Tin HiFi T5

Tin HiFi T5 Review

Sound Impressions


I must note something about the Tin HiFi T5 and is that when I first heard them I was extremely disappointed but after a very long and hard break-in period they became more balanced and more natural sounding. You must break these in and that is my opinion and recommendation before judging them. I put well over 60 hours on them before judging them

Upon the first listen you get a rather elevated mid-bass presence with a relaxed and fairly present midrange section with accentuated highs. A very slight W-shaped sound signature is what my ears perceive with a slight recess in the midrange.

The highest bass presence is mostly in the mid-bass. The midrange section on the other hand is smooth with a good level of detail for this budget level capable of some decent layering but nothing extraordinary. In general, the midrange tonality is smooth with no major peaks.

The treble response is somewhat of a mixed bag however with lots of presence and at times surprises with airiness, good clarity, and sharpness but sometimes becomes harsh, sibilant, and splashy particularly at high volume levels.

Frequency Response

On a tone sweep test, I found the bass to roll off below 30 Hz but still present at 16 Hz where at that point a sharp roll-off occurs. That does fall just around the Tin HiFi T5 listed specification of a 10 Hz bottom end. My ears can only go down to 14Hz regardless.

The bass section does have a rather large hump in the mid-bass that starts at around 60 Hz and goes all the way to past 200 Hz and even beyond. The transition does affect the midrange some by giving the lower midrange a slight amount of deep tonality.

- **What you have to do**
Copy the Tin HiFi T5 review above in full, word for word.

- **Given entries**
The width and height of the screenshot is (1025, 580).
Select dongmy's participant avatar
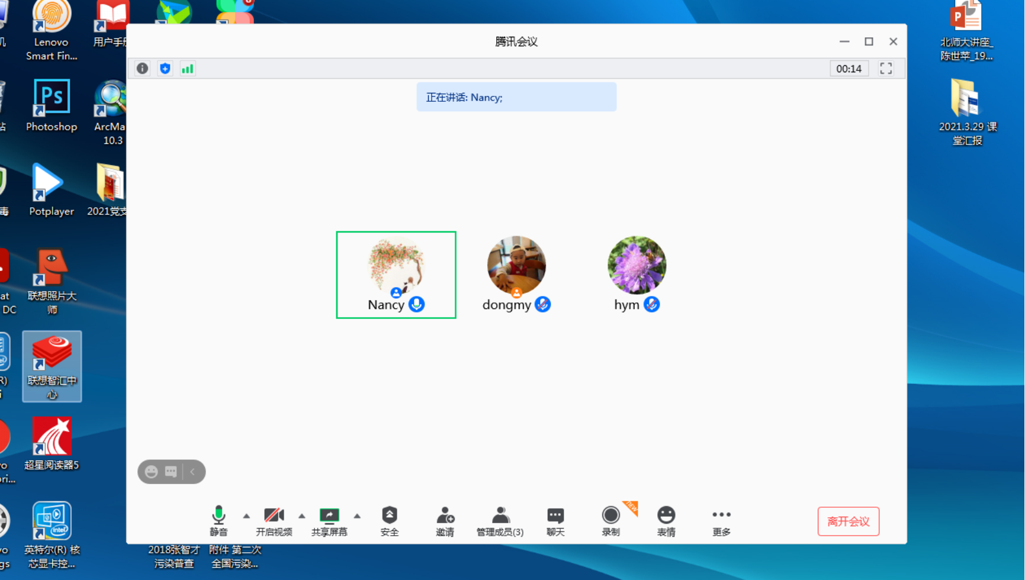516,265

==

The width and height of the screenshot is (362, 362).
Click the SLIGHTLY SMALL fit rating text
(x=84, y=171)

- **Solution**
Tin HiFi T5

Tin HiFi T5 Review

Sound Impressions


I must note something about the Tin HiFi T5 and is that when I first heard them I was extremely disappointed but after a very long and hard break-in period they became more balanced and more natural sounding. You must break these in and that is my opinion and recommendation before judging them. I put well over 60 hours on them before judging them

Upon the first listen you get a rather elevated mid-bass presence with a relaxed and fairly present midrange section with accentuated highs. A very slight W-shaped sound signature is what my ears perceive with a slight recess in the midrange.

The highest bass presence is mostly in the mid-bass. The midrange section on the other hand is smooth with a good level of detail for this budget level capable of some decent layering but nothing extraordinary. In general, the midrange tonality is smooth with no major peaks.

The treble response is somewhat of a mixed bag however with lots of presence and at times surprises with airiness, good clarity, and sharpness but sometimes becomes harsh, sibilant, and splashy particularly at high volume levels.

Frequency Response

On a tone sweep test, I found the bass to roll off below 30 Hz but still present at 16 Hz where at that point a sharp roll-off occurs. That does fall just around the Tin HiFi T5 listed specification of a 10 Hz bottom end. My ears can only go down to 14Hz regardless.

The bass section does have a rather large hump in the mid-bass that starts at around 60 Hz and goes all the way to past 200 Hz and even beyond. The transition does affect the midrange some by giving the lower midrange a slight amount of deep tonality.